| AIM OF THE EXERCISE |
Could you copy the stretch from "The image size is (991, 808)." through "coordinates (268, 46)." with "Locate an element" switched to "Find an element" and everything else unchanged?

*** Opening INPUT ***

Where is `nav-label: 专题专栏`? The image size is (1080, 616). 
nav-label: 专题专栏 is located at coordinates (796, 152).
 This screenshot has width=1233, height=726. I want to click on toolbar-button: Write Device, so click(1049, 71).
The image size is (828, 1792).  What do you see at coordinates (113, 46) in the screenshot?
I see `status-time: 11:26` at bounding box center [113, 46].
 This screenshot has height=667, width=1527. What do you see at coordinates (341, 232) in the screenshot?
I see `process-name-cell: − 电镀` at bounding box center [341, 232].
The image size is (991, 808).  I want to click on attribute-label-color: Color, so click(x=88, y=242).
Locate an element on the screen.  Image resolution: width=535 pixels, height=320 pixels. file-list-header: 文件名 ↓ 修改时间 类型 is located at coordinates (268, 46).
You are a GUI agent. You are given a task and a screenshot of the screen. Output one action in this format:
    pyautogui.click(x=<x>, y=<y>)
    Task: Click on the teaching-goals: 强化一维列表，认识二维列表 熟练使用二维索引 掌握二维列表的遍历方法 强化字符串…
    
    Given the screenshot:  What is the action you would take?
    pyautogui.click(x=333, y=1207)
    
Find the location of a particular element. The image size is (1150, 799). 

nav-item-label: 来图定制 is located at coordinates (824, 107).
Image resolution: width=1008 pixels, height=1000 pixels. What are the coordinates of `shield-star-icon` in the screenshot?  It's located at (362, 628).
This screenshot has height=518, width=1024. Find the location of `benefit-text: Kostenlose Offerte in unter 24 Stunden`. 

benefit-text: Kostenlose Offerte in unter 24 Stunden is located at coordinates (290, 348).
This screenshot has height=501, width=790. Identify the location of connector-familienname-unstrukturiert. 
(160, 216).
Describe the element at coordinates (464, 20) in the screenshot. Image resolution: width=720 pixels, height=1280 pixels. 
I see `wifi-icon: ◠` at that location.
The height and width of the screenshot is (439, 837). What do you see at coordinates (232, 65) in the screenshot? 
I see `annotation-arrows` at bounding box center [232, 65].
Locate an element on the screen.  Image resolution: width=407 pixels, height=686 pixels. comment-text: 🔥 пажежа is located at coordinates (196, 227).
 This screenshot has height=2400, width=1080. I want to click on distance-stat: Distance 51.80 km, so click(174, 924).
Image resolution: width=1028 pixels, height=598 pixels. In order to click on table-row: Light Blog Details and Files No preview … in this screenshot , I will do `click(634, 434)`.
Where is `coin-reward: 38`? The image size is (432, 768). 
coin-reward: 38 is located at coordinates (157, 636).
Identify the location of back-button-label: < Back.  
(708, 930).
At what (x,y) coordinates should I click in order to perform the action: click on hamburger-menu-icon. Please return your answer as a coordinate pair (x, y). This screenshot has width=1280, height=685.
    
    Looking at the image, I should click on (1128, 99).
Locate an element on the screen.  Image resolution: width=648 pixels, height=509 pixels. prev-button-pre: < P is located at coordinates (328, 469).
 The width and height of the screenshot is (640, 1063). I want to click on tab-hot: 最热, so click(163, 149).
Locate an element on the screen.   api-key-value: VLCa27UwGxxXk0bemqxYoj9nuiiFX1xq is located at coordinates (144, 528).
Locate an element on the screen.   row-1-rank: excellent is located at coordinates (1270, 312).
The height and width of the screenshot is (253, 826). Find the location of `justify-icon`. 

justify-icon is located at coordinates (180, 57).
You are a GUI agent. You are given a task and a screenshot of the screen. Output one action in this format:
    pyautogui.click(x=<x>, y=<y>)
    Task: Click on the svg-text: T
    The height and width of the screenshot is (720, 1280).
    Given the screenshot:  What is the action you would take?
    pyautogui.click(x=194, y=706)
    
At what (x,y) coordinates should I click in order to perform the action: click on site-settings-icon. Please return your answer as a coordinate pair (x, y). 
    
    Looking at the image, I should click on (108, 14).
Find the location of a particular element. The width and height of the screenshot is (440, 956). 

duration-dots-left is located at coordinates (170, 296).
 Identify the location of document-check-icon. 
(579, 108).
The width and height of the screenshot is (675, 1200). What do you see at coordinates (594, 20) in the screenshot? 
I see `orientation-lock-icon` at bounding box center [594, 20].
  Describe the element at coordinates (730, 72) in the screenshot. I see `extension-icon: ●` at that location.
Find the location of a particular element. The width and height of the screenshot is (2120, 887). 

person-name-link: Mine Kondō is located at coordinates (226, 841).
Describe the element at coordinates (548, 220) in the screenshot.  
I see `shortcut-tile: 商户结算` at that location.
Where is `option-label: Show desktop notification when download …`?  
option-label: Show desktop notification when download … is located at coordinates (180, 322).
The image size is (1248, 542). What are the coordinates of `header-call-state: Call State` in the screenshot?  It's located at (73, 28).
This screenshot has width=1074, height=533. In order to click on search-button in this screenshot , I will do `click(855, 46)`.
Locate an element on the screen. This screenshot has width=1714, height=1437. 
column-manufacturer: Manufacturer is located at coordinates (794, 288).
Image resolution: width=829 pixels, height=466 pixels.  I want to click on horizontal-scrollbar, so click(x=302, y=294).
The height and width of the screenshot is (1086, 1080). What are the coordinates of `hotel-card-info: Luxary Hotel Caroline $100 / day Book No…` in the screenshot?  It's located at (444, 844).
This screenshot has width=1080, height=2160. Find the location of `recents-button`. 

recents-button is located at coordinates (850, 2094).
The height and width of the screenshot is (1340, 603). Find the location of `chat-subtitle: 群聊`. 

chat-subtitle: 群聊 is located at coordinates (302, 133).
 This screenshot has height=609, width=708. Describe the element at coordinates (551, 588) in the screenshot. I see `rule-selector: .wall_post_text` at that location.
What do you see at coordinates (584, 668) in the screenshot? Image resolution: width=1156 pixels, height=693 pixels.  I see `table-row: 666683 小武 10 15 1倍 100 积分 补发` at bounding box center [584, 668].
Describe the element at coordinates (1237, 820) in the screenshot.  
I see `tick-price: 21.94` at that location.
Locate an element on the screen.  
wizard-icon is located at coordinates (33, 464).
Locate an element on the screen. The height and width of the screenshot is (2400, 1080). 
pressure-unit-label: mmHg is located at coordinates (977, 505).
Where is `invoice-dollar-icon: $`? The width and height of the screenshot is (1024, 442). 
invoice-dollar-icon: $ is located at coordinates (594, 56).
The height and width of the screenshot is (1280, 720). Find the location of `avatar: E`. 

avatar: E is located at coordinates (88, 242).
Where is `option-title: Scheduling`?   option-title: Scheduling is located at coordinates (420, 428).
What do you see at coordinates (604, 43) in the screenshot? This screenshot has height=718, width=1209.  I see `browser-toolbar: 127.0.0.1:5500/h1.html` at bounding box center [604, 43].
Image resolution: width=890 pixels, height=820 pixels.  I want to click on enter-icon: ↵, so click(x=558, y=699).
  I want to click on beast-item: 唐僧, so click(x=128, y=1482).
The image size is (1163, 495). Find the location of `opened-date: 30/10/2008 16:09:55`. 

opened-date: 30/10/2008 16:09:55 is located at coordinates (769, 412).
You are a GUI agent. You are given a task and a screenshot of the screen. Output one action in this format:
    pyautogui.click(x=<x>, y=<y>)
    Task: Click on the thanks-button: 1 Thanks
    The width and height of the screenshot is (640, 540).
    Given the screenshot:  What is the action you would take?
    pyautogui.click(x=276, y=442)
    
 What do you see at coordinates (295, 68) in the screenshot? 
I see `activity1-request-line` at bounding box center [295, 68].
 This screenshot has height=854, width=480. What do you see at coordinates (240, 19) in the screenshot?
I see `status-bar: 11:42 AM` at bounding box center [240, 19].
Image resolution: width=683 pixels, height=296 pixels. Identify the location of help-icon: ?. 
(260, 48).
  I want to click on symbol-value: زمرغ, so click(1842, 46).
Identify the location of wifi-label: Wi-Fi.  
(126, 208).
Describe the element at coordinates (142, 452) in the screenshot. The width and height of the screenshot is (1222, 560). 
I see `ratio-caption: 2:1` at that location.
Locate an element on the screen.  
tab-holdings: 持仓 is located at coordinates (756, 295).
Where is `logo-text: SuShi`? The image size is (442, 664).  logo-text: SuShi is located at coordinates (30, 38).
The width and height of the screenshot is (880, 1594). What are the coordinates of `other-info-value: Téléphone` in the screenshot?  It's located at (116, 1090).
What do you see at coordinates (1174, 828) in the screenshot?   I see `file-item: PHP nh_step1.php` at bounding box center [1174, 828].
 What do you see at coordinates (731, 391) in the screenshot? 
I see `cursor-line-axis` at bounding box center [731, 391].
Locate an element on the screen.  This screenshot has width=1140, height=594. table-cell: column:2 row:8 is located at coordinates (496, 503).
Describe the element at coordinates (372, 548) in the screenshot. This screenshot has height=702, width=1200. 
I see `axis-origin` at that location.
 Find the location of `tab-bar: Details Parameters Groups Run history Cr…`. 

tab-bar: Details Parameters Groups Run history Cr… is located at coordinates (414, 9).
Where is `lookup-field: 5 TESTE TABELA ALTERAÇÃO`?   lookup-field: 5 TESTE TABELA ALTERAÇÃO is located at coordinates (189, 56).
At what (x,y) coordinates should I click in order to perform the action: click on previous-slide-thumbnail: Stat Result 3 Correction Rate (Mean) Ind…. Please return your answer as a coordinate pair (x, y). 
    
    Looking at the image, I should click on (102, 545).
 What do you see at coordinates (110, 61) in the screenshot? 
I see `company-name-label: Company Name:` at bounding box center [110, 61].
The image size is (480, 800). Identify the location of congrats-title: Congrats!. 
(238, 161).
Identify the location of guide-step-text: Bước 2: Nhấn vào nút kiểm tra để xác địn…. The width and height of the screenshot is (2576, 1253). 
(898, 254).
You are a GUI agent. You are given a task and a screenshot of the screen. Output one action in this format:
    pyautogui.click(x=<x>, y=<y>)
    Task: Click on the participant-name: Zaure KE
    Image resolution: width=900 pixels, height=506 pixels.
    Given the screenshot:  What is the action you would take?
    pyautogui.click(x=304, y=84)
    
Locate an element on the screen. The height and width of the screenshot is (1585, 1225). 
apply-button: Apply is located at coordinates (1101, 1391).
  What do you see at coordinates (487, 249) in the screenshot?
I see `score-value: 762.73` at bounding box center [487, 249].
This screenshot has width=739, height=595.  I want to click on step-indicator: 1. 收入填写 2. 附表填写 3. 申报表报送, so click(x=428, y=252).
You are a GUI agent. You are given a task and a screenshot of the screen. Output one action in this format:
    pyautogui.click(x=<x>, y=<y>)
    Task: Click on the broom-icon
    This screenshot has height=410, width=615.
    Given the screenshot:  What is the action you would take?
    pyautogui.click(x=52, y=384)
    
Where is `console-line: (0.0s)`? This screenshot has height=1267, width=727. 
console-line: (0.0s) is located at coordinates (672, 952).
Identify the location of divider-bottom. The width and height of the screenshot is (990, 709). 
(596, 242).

*** Closing INPUT ***

| RESPONSE TO THE EXERCISE |
The image size is (991, 808).  I want to click on attribute-label-color: Color, so click(x=88, y=242).
Find an element on the screen.  Image resolution: width=535 pixels, height=320 pixels. file-list-header: 文件名 ↓ 修改时间 类型 is located at coordinates (268, 46).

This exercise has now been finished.